WHAT THE TASK REQUIRES: Copy the records below word for word, leaving out the pictures.
↓
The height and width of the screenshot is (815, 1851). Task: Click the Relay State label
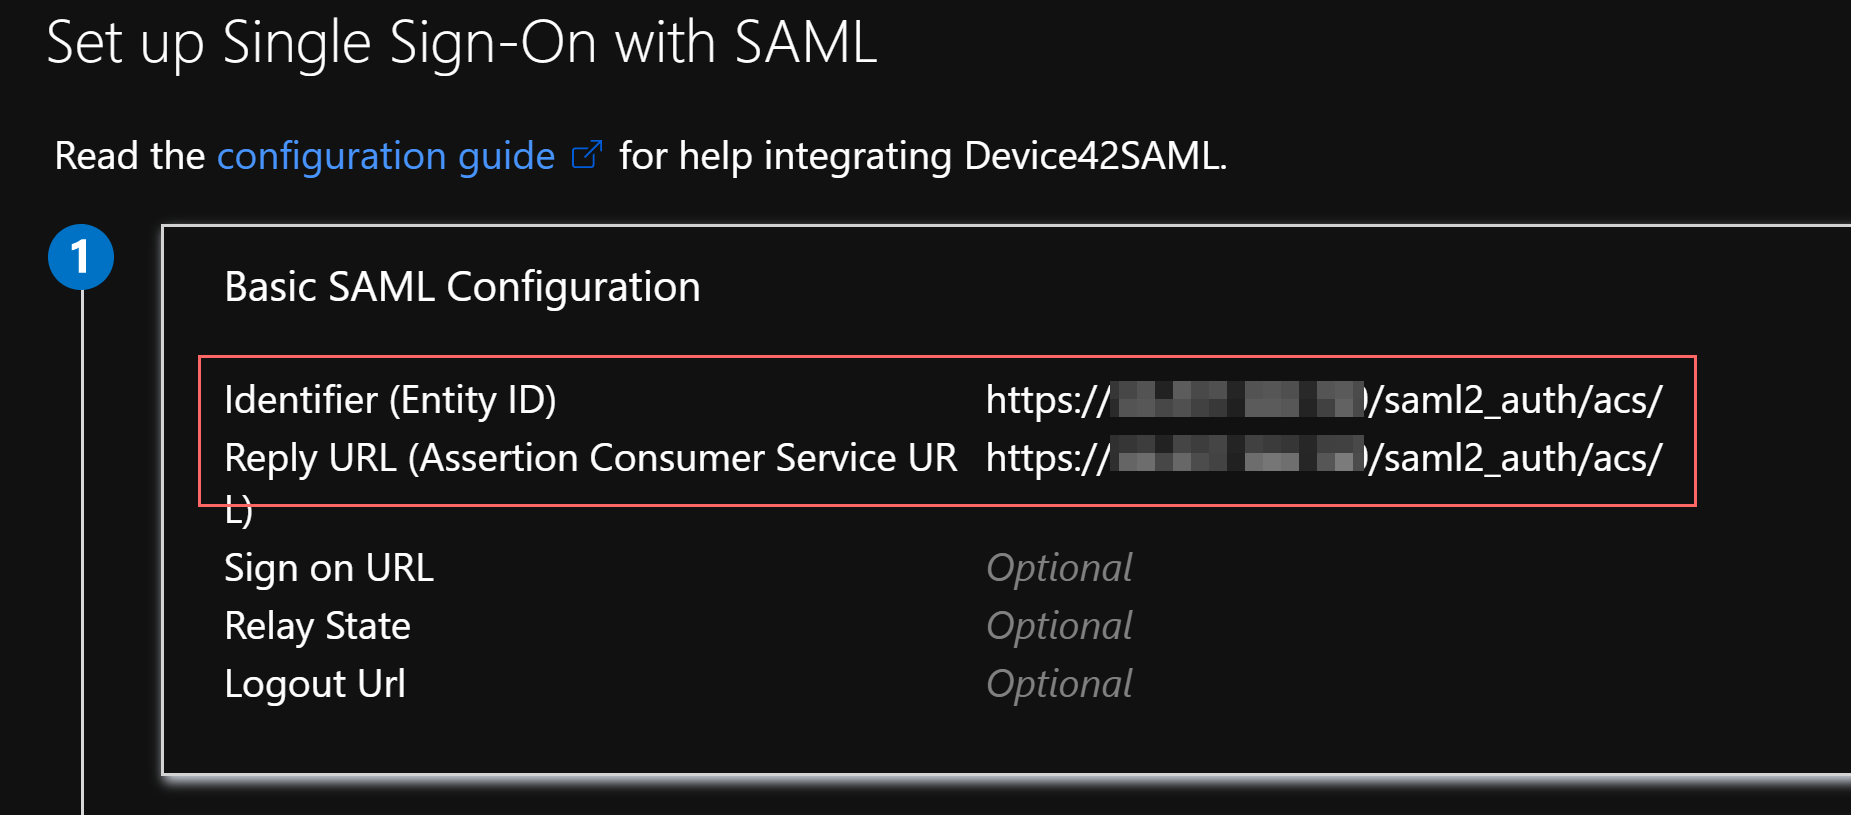click(x=317, y=626)
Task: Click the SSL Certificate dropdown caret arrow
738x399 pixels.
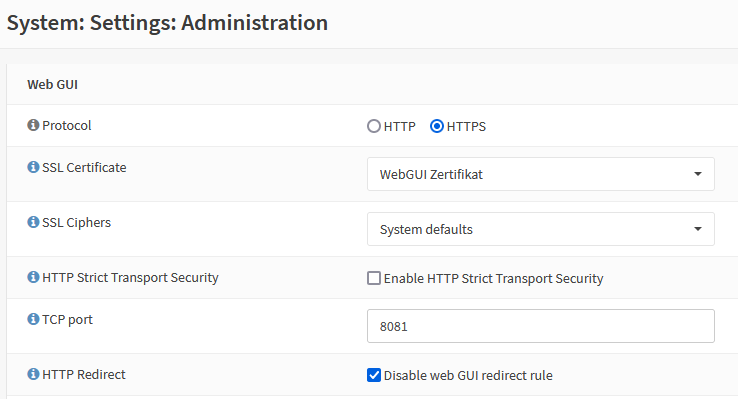Action: click(x=698, y=174)
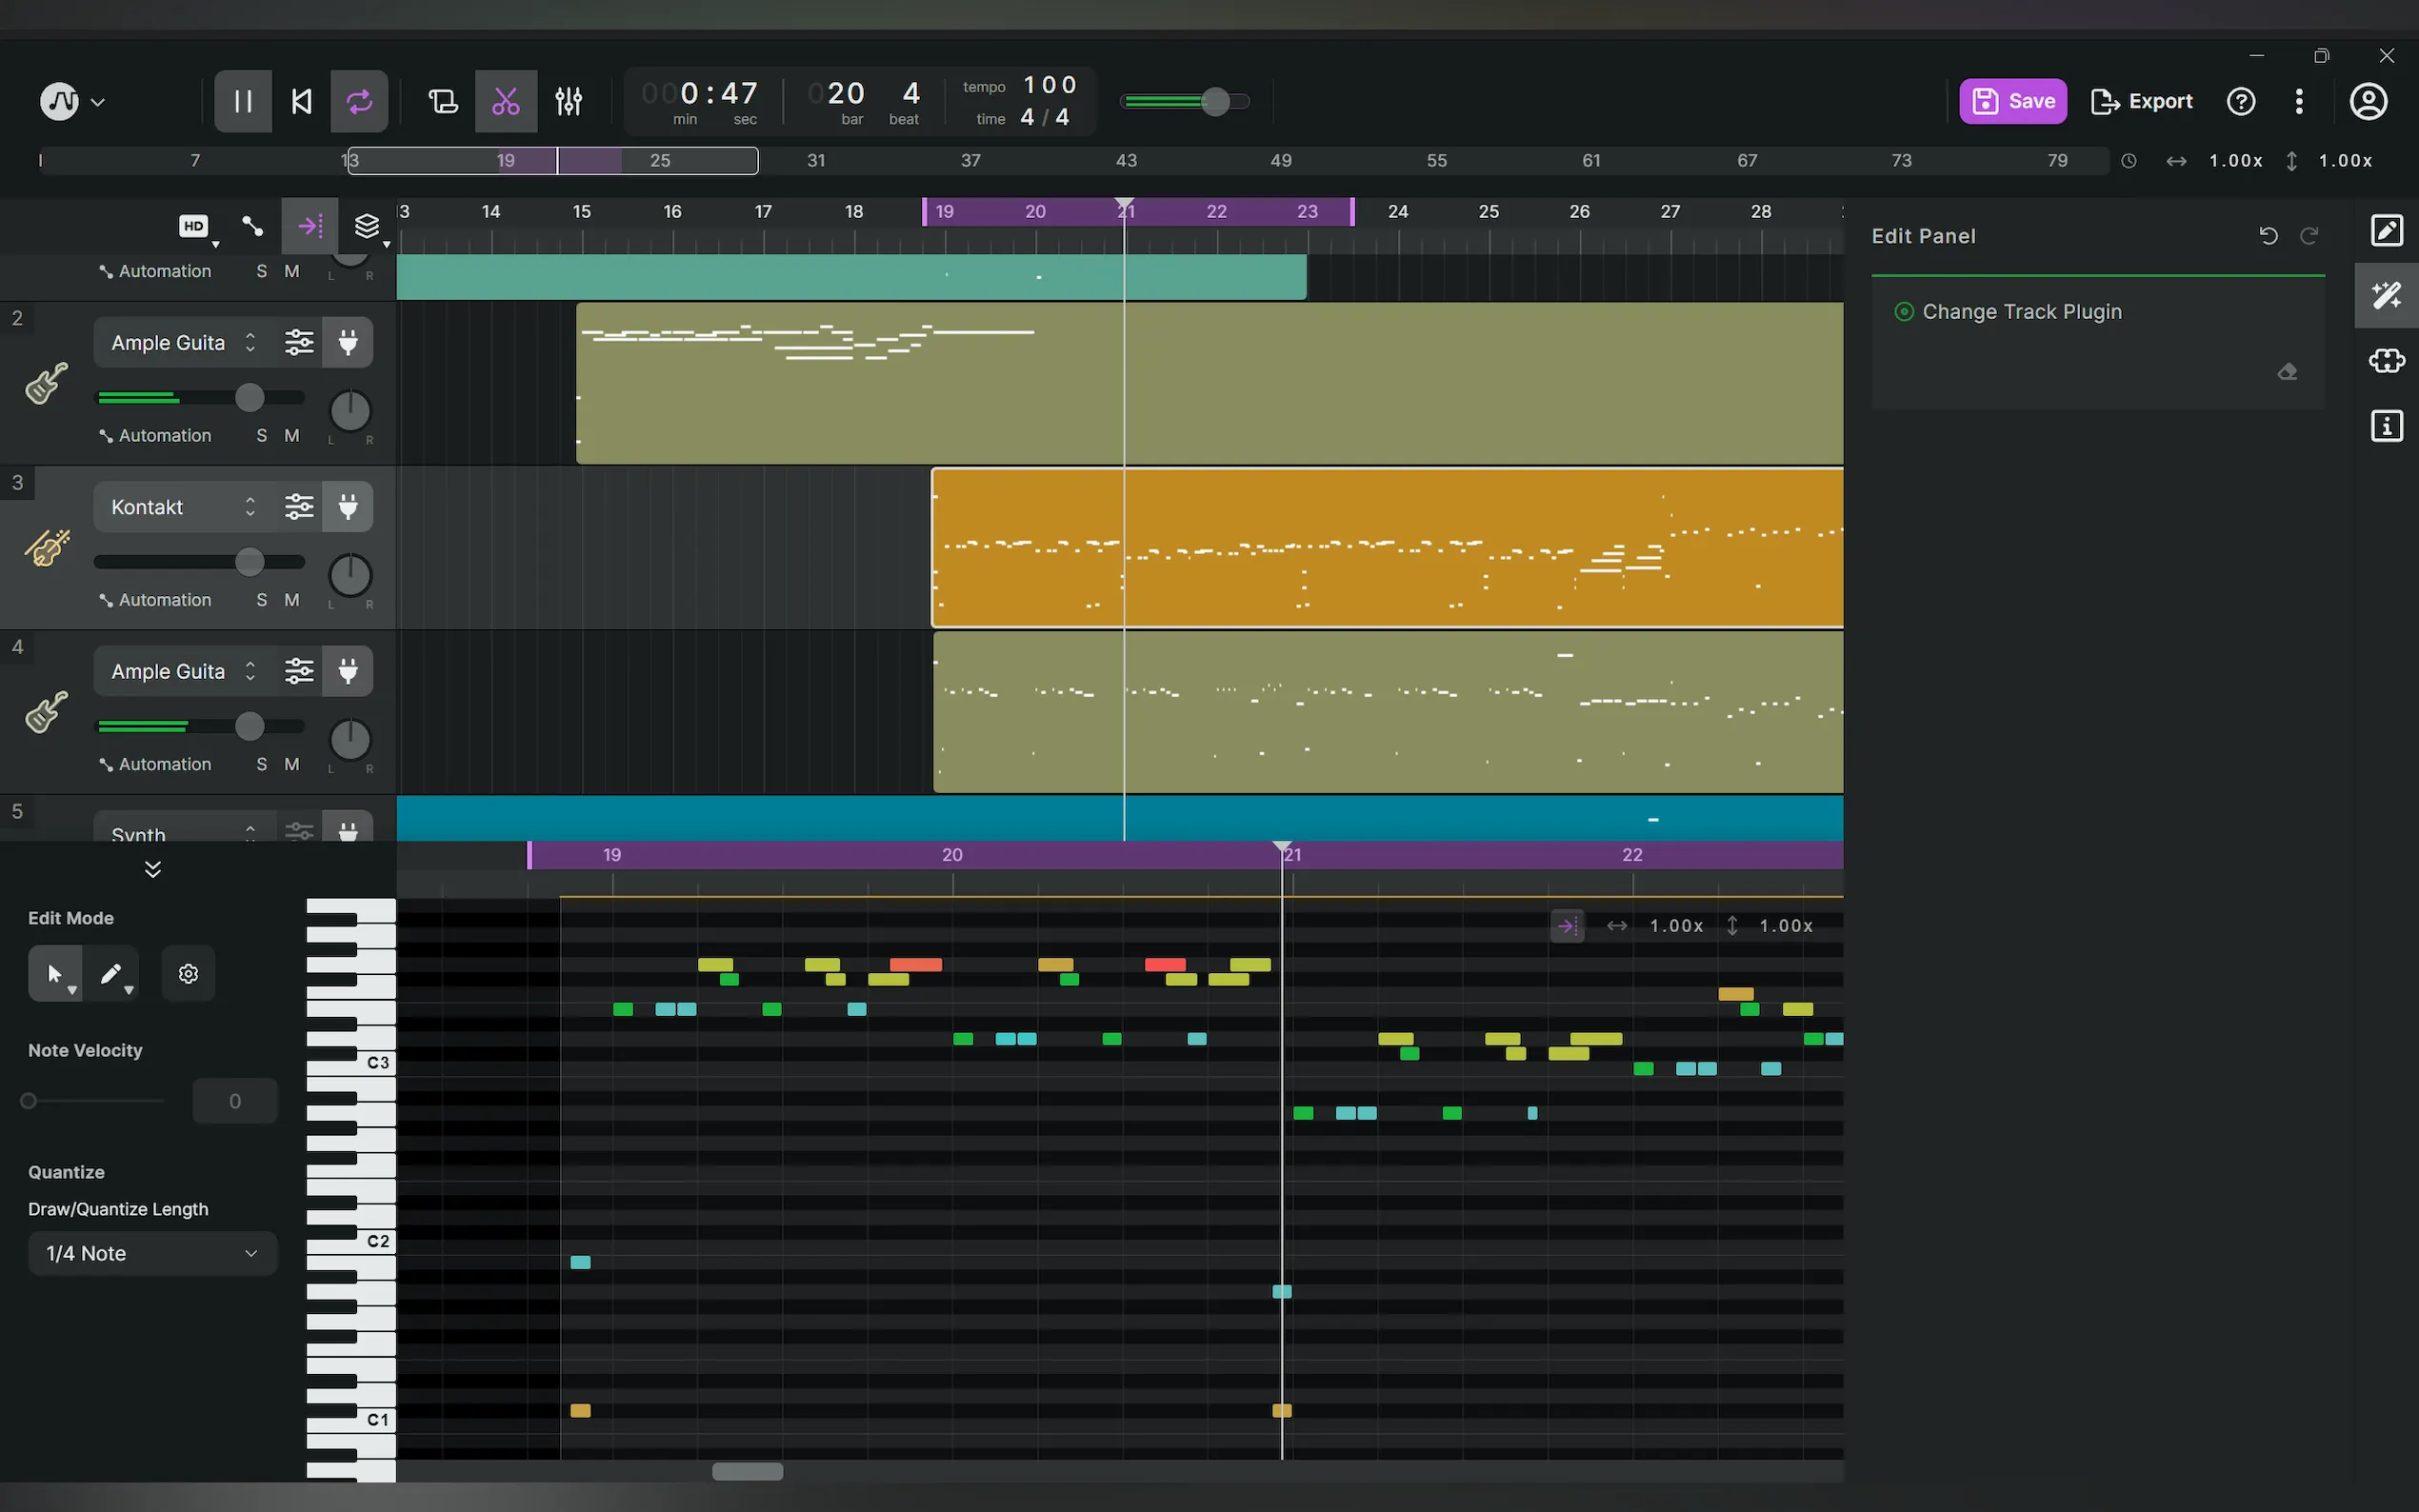Pause playback with the pause button
Viewport: 2419px width, 1512px height.
(x=242, y=101)
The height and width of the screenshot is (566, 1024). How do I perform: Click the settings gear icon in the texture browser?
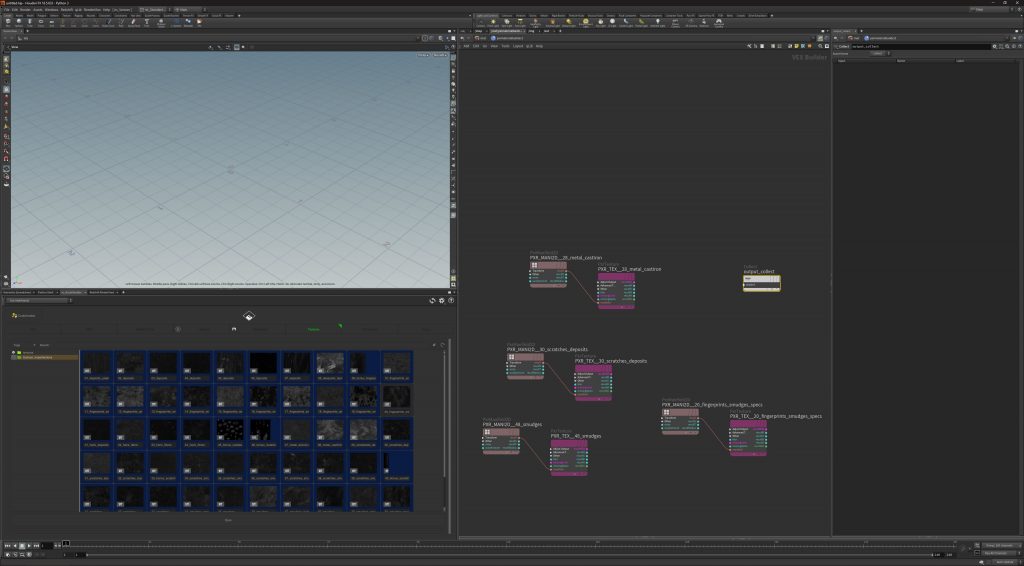point(442,300)
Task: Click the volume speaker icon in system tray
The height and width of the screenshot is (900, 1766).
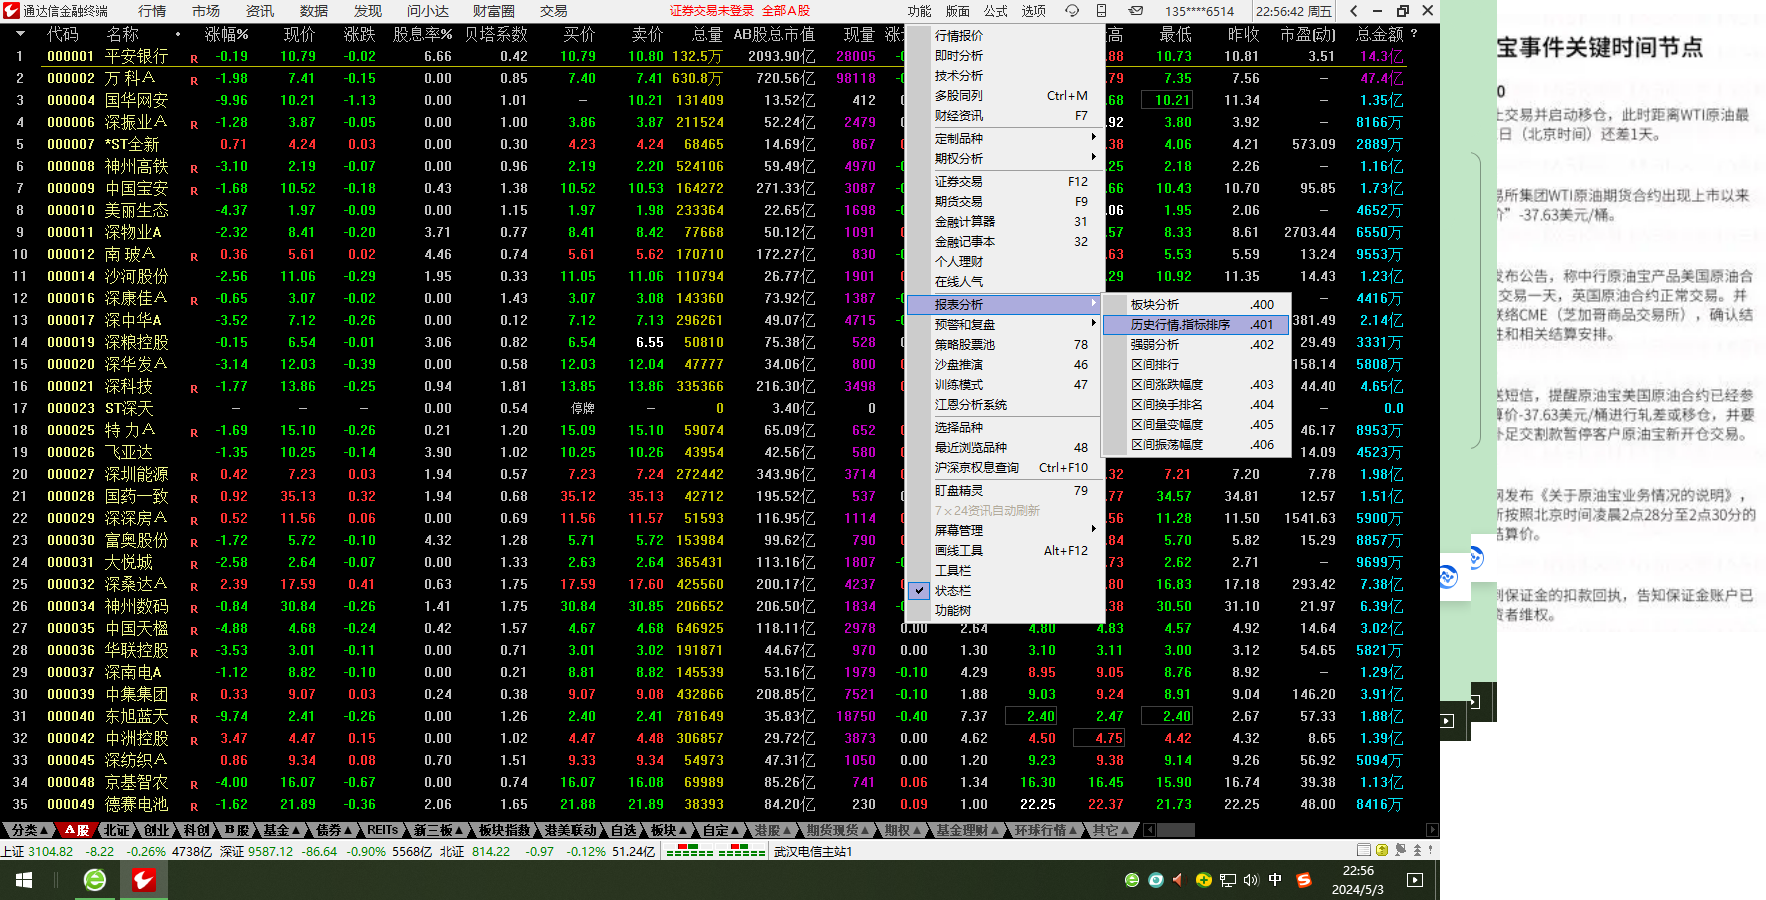Action: tap(1251, 880)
↑
COMPLETE ANSWER:
The height and width of the screenshot is (815, 1851). Task: Click the Relay State label
click(x=317, y=626)
Task: Click the SSL Certificate dropdown caret arrow
738x399 pixels.
Action: click(x=698, y=174)
Pause playback with the pause button
Viewport: 2419px width, 1512px height.
(x=242, y=101)
The height and width of the screenshot is (566, 1024). How do I perform: Click the settings gear icon in the texture browser?
point(442,300)
Task: Click the volume speaker icon in system tray
The height and width of the screenshot is (900, 1766).
Action: tap(1251, 880)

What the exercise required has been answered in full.